In un rione Sanità in mano a una «ragazzaglia» identica a quella ritratta da Roberto Saviano nell’ancor più recente La paranza dei bambini, e quindi capace di tenere la cittadinanza «in uno stato di paura perenne», sfogando compulsivamente «una violenza fine a se stessa», troviamo infatti, tra coloro che con generosità s’impegnano a contrastare miseria e criminalità, anche un sacerdote fedele allo spirito della rivoluzione del ’99, di fronte alla quale egli si toglie «tanto di cappello» e che, a parer suo, fu opera di parecchi «giovani» alla cui «maturazione culturale» aveva contribuito la Napoli, «illuminista e laica», di Antonio Genovesi, un prete che, nei propri testi, si era occupato «in modo prevalente, guarda un po’, di pubblica felicità e di virtù civili». Padre Rega – questo il nome del religioso – ne è allora più che certo: «alla fine del Settecento, pensando di difendere la “Santa Fede” e la propria sopravvivenza», i poveri di Napoli «lottarono e vinsero contro i rivoluzionari che predicavano giustizia e verità», ma essi «oggi, forse, stanno imparando che non si vive di solo pane, ma anche di libertà, dignità, uguaglianza, e che hanno il diritto di gestire in prima persona i beni comuni». Stanno insomma capendo – quasi abbiano tutti letto, dieci anni fa, Gomorra di Saviano – che il capitale «si muove per il mondo in modo frenetico e in tempo reale, senza nessun controllo da parte dei governi, con l’unico scopo di ottenere il massimo guadagno», e che a ciò si deve «la stretta assolutistica» nella quale ci troviamo e da cui possiamo ipotizzare di smarcarci esclusivamente tornando a riempire «i mercati veri, quelli che nascono nelle piazze, in mezzo alla gente», giacché solo in tali «spazi concreti e multiformi» possono «crescere le virtù civili, la vita relazionale, la civiltà dell’amore e la spiritualità». In pratica, perché solo in contesti simili ci è lecito riscoprire la «nostra grande tradizione, che s’ispira a un’economia civile, capace di favorire un mercato comunitario e non capitalistico».

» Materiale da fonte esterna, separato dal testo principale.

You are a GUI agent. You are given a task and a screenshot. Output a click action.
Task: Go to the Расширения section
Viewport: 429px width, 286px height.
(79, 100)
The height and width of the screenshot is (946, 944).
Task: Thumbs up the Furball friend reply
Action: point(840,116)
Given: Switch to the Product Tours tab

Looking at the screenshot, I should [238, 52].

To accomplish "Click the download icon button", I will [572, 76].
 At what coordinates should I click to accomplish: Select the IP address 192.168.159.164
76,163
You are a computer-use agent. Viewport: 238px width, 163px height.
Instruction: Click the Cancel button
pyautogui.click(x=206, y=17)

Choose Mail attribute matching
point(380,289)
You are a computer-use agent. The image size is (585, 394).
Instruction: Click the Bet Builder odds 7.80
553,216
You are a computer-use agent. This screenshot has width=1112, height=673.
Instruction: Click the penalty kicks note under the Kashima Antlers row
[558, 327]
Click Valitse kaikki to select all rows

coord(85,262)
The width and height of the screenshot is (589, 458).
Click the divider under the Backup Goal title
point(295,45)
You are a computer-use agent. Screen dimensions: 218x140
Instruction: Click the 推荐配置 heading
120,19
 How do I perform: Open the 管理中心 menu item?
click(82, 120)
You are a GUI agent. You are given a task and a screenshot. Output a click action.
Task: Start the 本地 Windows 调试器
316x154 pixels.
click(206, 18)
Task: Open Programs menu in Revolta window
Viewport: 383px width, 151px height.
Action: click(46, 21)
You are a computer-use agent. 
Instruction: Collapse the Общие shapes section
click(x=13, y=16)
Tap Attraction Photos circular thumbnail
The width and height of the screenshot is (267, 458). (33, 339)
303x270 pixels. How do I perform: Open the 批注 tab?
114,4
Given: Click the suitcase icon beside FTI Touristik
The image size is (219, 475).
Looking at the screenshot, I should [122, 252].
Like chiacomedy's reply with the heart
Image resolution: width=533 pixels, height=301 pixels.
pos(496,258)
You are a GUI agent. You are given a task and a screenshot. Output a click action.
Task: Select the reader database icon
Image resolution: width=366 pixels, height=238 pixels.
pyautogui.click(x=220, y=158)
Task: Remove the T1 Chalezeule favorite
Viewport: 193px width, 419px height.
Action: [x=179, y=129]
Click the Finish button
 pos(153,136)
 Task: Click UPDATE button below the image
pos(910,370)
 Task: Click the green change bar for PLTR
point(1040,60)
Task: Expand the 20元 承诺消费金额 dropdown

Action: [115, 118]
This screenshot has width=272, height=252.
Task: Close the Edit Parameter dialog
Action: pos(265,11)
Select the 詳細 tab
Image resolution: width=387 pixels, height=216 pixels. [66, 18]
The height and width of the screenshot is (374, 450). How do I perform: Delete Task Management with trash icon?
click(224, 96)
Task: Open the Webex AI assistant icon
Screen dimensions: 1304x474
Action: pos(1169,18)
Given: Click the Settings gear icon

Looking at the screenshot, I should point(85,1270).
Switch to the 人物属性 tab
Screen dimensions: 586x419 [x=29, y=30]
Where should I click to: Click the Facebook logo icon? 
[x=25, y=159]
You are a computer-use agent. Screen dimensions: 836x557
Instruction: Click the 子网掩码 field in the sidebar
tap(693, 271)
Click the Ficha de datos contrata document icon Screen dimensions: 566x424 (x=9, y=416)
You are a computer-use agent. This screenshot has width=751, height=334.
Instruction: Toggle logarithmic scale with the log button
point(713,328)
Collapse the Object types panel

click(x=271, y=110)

Se, lo si è detto, L’armonia perduta era, per ammissione del suo autore, un esercizio mitografico, Nostalgia non lo è dunque meno. Rea auspica, ben più di quanto possa dimostrare, una collettiva presa di coscienza che – con l’intento di attualizzare su basi in parte nuove il sogno comunista reso violentemente inservibile a quella generazione di intellettuali descritta in Mistero napoletano – cerchi, a Napoli come pure altrove, di riappropriarsi dell’eredità della rivoluzione del ’99 interpretandola in maniera pressoché opposta a quella di La Capria. Non cioè come la conferma che solo in alto, quindi dalla grande borghesia, possono essere abbozzati disegni di avanzamento socio-culturale generalmente condannati a essere sabotati in basso, ossia dagli oppressi, ma come la dimostrazione che l’autentico progresso civile scaturisce da progetti, di matrice comunitaria, elaborati dagli esclusi. Progetti ai quali, sconfessando le consuete logiche corporative, i ceti abbienti aderiscano o da cui questi ultimi risultino, letteralmente, travolti. Difatti, lungi dall’essere sterile, «la fraternità – quando è profonda e sincera – possiede al contrario una forza dinamica che può condurre anche molto lontano: fino all’eversione sociale e politica».

Visti i tempi, si rivela allora uno slancio puramente utopistico, quello che sorregge Nostalgia. Benché imperfetto, libro prezioso appunto per questo. Per la tenace fedeltà al profilo di comunista eretico – ossia di intellettuale proficuamente démodé – del proprio autore. Anche quando costui sembra quasi cadere ostaggio della retorica di Papa Francesco, sicché ci offre l’encomio romanzesco di «una Chiesa totalmente a difesa dei deboli», di «una Chiesa spogliata dei suoi orpelli e delle sue ricchezze».